Because super-emitters can be relatively small percentages of sources, accurately characterizing the fraction of super-emitters in the population (f) and the average emission rate for the super-emitters may necessitate large sampling programs to determine emission factors. Challenges moving forward will be understanding the causes of super-emitters and reducing their emission magnitudes. Work done to date suggests that both equipment malfunction and operational practices can be important. As improved emission estimates, accounting for super-emitters, are being developed, ongoing top-down measurement studies will continue to be important in evaluating the performance of existing inventories.

Other key information gaps include the limited information on air toxics emissions associated with oil and gas operations, and the limited amount of emission data available for oil and gas supply chains outside of the United States.

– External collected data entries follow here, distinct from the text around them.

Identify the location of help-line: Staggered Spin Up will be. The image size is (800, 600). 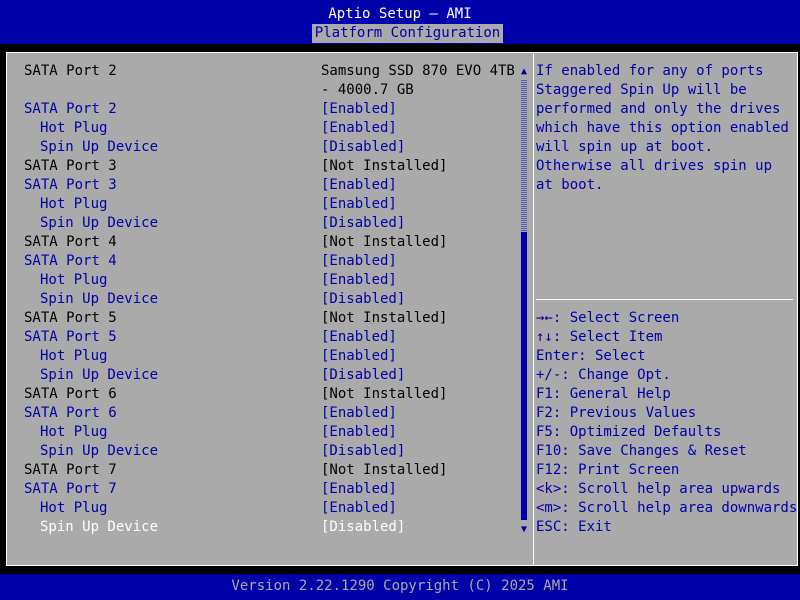
(642, 90).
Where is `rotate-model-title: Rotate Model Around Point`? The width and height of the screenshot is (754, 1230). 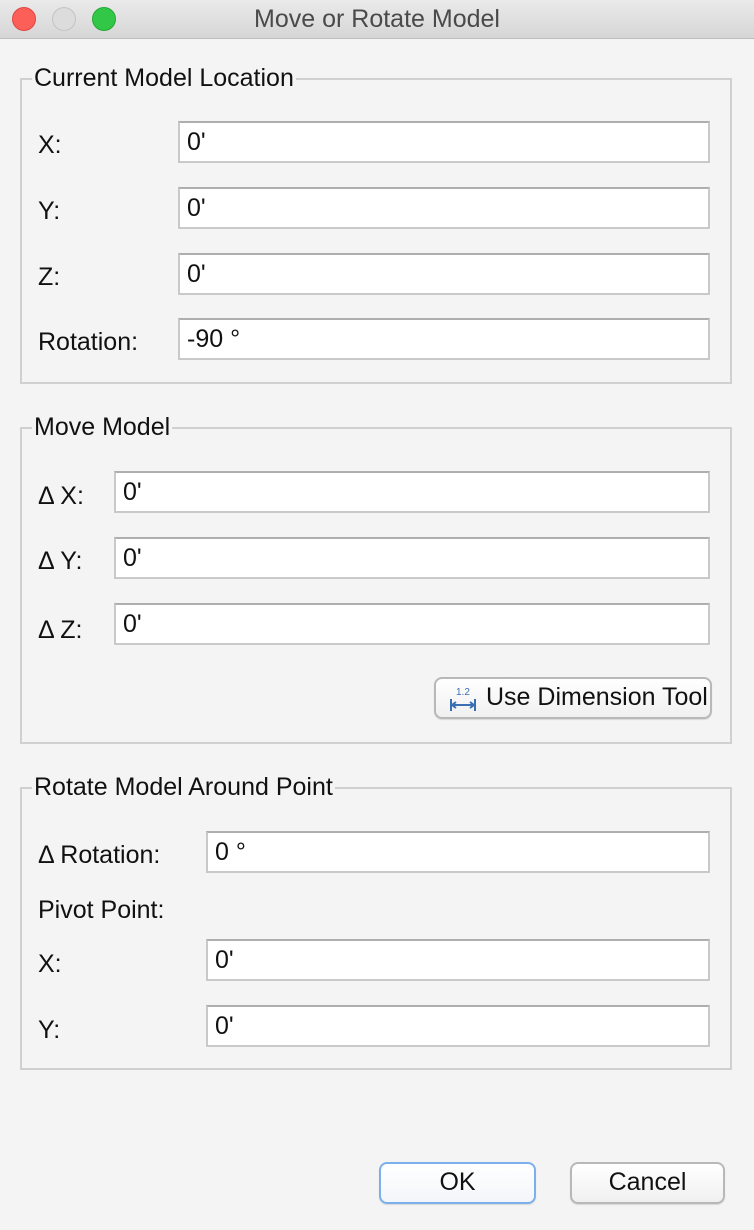
rotate-model-title: Rotate Model Around Point is located at coordinates (184, 787).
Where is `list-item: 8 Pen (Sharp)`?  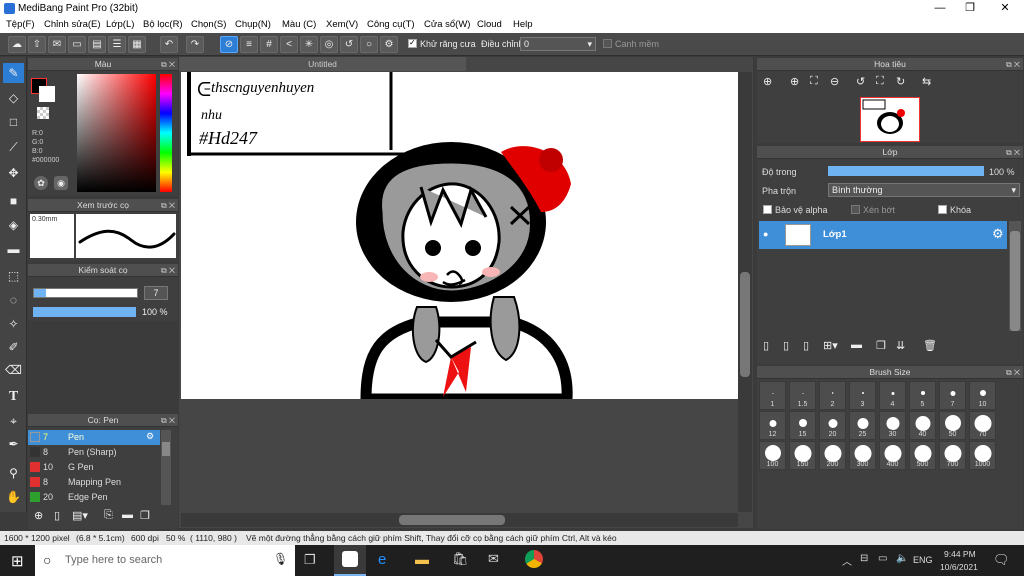
list-item: 8 Pen (Sharp) is located at coordinates (94, 452).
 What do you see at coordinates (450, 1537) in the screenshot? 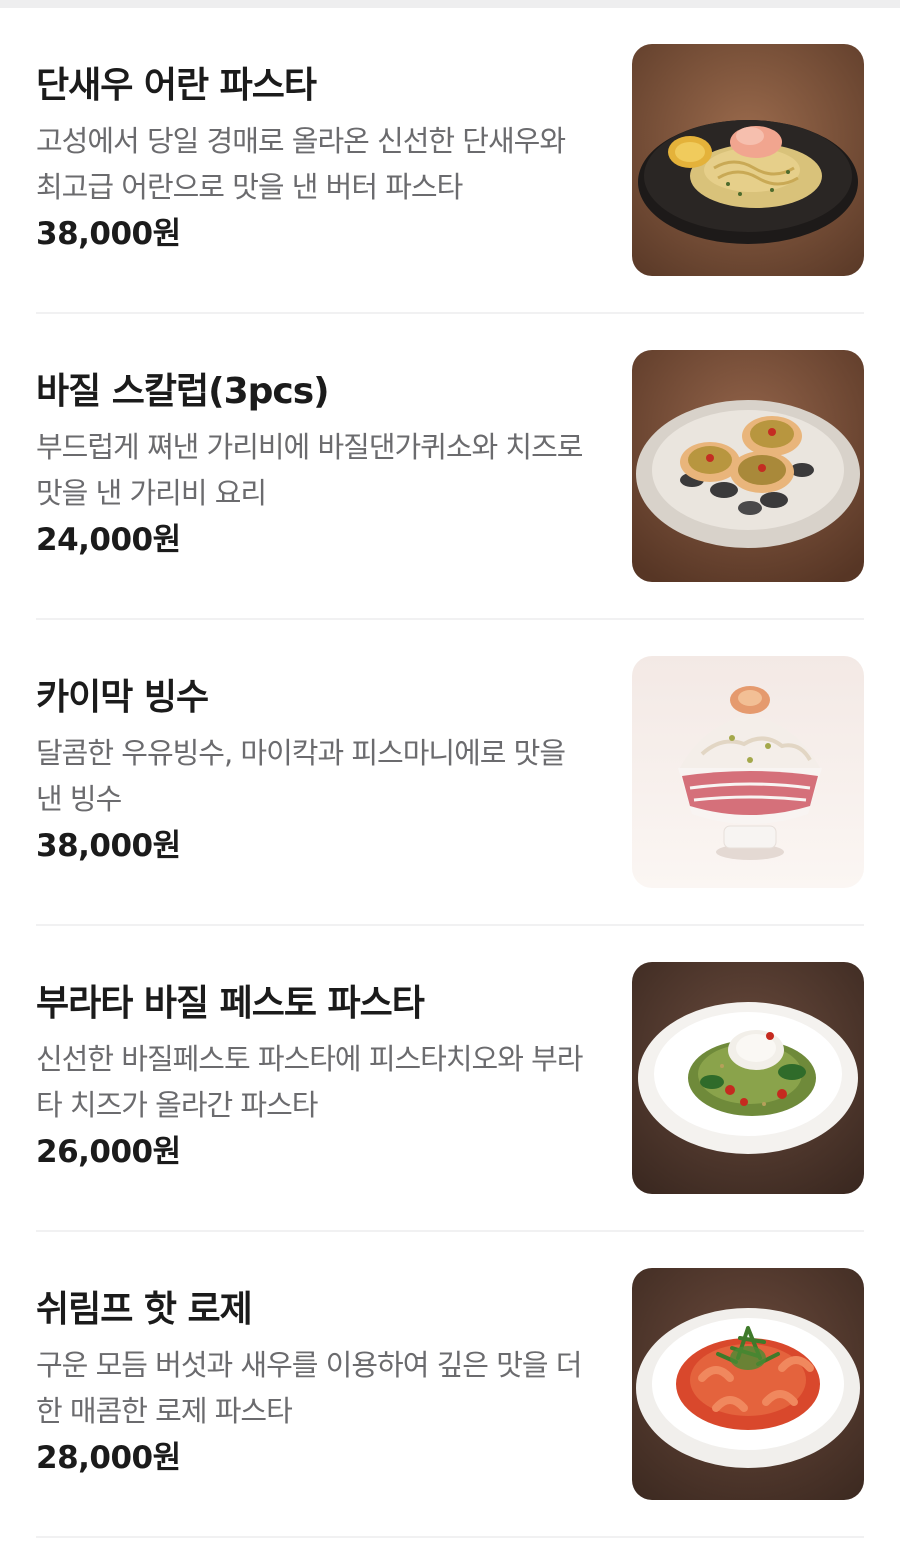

Finally, although most of this review has focused on emissions from energy supply infrastructures, the regional air quality implications of some coupled energy production and use scenarios have been examined. These case studies suggest that both energy production and use should be considered in assessing air quality implications of changes in energy infrastructures, and that impacts are likely to vary among regions.

Disclosure

David Allen has worked on research projects funded by a variety of governmental, nonprofit, and private sector sources, including the National Science Foundation, the U.S. Environmental Protection Agency, the Texas Commission on Environmental Quality, the American Petroleum Institute, and the Environmental Defense Fund. He has been a consultant for multiple organizations, including Eastern Research Group, RTI, and ExxonMobil, and he has served as Chair of EPA’s Science Advisory Board. Recently, he was the lead investigator for a study of methane emissions in natural gas production funded by the Environmental Defense Fund, Anadarko Petroleum Corporation, BG Group plc, Chevron, ConocoPhillips, Encana Oil & Gas (USA) Inc., Pioneer Natural Resources Company, SWEPI LP (Shell), Southwestern Energy, Statoil, Talisman Energy USA, and XTO Energy, an ExxonMobil subsidiary

Additional information

Notes on contributors

David T. Allen

Dr. David Allen is the Gertz Regents Professor of Chemical Engineering, and the Director of the Center for Energy and Environmental Resources, at the University of Texas at Austin. He is the author of seven books and over 200 papers, primarily in the areas of urban air quality, the engineering of sustainable systems, and the development of materials for environmental and engineering education. Dr. Allen has been a lead investigator for multiple air quality measurement studies, which have had a substantial impact on the direction of air quality policies. He has developed environmental educational materials for engineering curricula and for the university’s core curriculum, as well as engineering education materials for high school students. The quality of his work has been recognized with awards from the National Science Foundation, the AT&T Foundation, the American Institute of Chemical Engineers, the Association of Environmental Engineering and Science Professors, and the State of Texas. He has served on a variety of governmental advisory panels and from 2012 to 2015 chaired the U.S. Environmental Protection Agency’s Science Advisory Board. He has won teaching awards at the University of Texas and UCLA and the Lewis Award in Chemical Engineering Education, from the American Institute of Chemical Engineers.

Dr. Allen received his B.S. degree in chemical engineering, with distinction, from Cornell University in 1979. His M.S. and Ph.D. degrees in chemical engineering were awarded by the California Institute of Technology in 1981 and 1983. He has held visiting faculty appointments at the California Institute of Technology, the University of California, Santa Barbara, and the Department of Energy.